I’m hoping to get several sequels out of the Fatal Thirst setting and to establish my Faerie Noir books, urban fantasy that at the moment is set in San Francisco but which I might be trying to bring back to London because ultimately I know London at lot better than I know San Francisco (which is err, not at all). Even though it means losing a few bits and pieces from what I’ve already established I think the core of the book would stay the same but I’ll have to have a think and see what comes out of it.

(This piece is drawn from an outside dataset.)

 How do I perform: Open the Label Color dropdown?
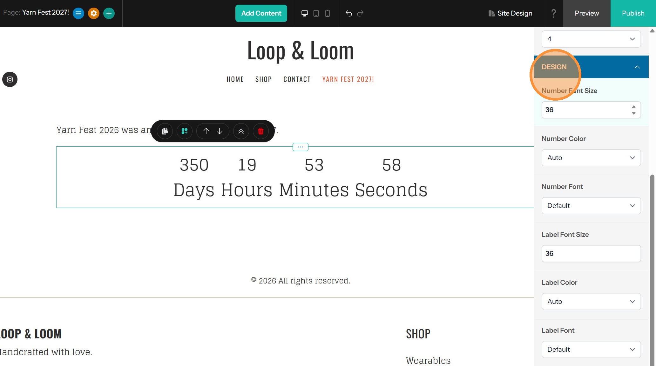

Other than that I’ve signed up with Angry Robot to be part of the Robot Army, their volunteer reviewers (see the badge at the veeery bottom of the blog), so you can definitely expect to see more reviews and probably quite a few from their authors. My wife (Emilia Etherheart – who’s now in the process of opening an Etsy shop so if you like her stuff then go and purchase to your heart’s content) and I already own quite a few of their books so I may be plundering the collection to provide a load of reviews for that. The Post-apocalyptic reviews will continue (and I really must put together a piece to explain that side of things mustn’t I?) and I’m hoping to get some essays, or analytical blog pieces at least, out of my reading. Aside from that there are some other books that I’m reading where I’ve kinda, sorta, promised reviews to the authors so you can expect to see those soon.
So, lots of things going on, a hard but, hopefully fulfilling, path ahead; and nothing to do but start climbing. The view from the top will be lovely.
*Sarcasm: I’m the poor schmuck who gets sand kicked in his face in the Charles Atlas ads, not the beach body beefcake.